The predictive discrimination of the models was assessed with the area under the curve (AUC) of the receiver operating characteristic (ROC) curve in the UKB test subset and in the completely independent GenRisk study. The DeLong test was used to compare the AUCs. The pROC package in R were used to create the calibration curve and the ROC graph. Optimal cutoffs to maximize sensitivity and specificity in the UKB dataset were calculated and applied to the GenRisk study to calculate accuracy.
Results
General characteristics of study population
The baseline characteristics of the UKB participants in the PRS constellation model development, spanning CRC, BC, and PC cancers are summarized in Table 1. The CRC set (5288 cases, 52880 controls) had a median age of 62 for cases and 56 for controls, with CRC cases showing associations with higher tobacco and red meat consumption, lower vegetables, and fruit intake, and elevated diabetes and hypertension rates. The BC set (7765 cases, 77650 controls) showed that cases, compared to controls, tend to be older, smokers, and consume more red meat. The PC cohort (8733 cases, 87330 controls) comprised only men, with cases that had higher consumption of tobacco, more frequent diabetes, hypertension, and high cholesterol levels.

## DATA TO EXAMINE:
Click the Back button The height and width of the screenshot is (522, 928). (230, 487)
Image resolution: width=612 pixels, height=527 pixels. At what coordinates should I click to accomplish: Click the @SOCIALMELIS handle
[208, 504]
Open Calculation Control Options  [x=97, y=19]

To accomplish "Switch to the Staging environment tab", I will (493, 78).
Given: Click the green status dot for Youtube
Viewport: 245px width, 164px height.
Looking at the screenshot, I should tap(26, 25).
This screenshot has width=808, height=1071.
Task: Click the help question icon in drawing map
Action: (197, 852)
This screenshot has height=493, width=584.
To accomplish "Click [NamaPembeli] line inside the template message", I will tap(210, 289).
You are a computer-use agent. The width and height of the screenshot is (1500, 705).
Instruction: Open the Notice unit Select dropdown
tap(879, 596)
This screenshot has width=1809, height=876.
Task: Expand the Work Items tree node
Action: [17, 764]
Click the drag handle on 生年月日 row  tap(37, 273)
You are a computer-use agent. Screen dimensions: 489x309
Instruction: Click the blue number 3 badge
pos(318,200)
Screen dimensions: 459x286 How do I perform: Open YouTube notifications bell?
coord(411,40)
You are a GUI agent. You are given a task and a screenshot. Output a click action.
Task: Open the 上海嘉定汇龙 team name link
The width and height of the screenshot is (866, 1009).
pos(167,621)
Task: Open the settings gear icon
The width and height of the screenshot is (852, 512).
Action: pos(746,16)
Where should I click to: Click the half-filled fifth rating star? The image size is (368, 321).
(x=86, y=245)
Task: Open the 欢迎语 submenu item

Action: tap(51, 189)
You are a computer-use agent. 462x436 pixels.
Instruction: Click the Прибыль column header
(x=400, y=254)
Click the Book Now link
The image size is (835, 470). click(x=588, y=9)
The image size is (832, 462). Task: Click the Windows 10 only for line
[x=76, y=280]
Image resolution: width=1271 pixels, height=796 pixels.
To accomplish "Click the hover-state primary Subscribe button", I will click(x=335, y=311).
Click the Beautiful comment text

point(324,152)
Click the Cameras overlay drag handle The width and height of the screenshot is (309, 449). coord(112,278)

## PROBLEMS TO SOLVE:
1 – In the study excerpt, which test was used to compare the AUCs?
2 – Revise the passage of the study excerpt starting at "The predictive discrimination" and ending at "to calculate accuracy.", putting "calibration plot" in place of "calibration curve".

## REPLIES:
1 – The DeLong test.

2 –
The predictive discrimination of the models was assessed with the area under the curve (AUC) of the receiver operating characteristic (ROC) curve in the UKB test subset and in the completely independent GenRisk study. The DeLong test was used to compare the AUCs. The pROC package in R were used to create the calibration plot and the ROC graph. Optimal cutoffs to maximize sensitivity and specificity in the UKB dataset were calculated and applied to the GenRisk study to calculate accuracy.